• To do
Whenever a line in this data holds the word "will", report that line in full.

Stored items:

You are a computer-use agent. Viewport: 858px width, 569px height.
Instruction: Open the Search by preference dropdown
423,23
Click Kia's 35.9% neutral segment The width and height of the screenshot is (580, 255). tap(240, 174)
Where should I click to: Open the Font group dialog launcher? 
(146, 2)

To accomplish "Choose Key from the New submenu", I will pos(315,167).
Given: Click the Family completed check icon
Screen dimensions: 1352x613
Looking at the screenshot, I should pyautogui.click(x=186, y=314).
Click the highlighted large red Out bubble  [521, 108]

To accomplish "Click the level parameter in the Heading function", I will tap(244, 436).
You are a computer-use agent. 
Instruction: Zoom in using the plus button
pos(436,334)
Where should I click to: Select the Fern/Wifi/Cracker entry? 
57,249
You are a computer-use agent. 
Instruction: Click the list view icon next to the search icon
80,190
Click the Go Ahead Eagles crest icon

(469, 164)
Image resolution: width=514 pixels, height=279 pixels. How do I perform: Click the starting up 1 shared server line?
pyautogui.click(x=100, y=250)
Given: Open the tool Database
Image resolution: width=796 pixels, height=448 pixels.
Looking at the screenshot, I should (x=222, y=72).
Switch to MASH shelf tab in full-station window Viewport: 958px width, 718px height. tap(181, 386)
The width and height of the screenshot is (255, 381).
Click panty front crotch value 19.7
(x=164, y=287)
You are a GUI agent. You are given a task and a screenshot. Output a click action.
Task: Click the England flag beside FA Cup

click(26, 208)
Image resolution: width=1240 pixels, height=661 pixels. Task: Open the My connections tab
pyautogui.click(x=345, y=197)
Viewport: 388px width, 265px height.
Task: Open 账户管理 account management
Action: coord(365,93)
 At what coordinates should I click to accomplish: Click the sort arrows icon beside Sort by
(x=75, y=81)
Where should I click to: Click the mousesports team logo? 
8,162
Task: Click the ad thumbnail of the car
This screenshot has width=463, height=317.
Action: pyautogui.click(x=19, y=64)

• Response below
To accomplish "Choose Key from the New submenu", I will pos(315,167).
To accomplish "Click the level parameter in the Heading function", I will tap(244, 436).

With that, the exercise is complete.